## BEGIN Data in this exercise

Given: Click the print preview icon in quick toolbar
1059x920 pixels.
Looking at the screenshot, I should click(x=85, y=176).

## END Data in this exercise
## BEGIN Data in this exercise

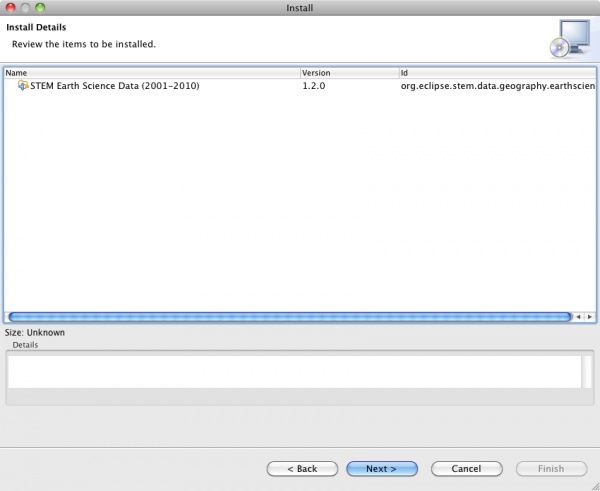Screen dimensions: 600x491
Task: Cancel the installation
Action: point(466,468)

## END Data in this exercise

§ **Task**
Please put the records from the line containing "Given: Click the" up to and including the line containing "Looking at the" into a Markdown table with the columns Row and Line, leaving out blank lines.

§ **Expected output**
| Row | Line |
|---|---|
| 1 | Given: Click the print preview icon in quick toolbar |
| 2 | 1059x920 pixels. |
| 3 | Looking at the screenshot, I should click(x=85, y=176). |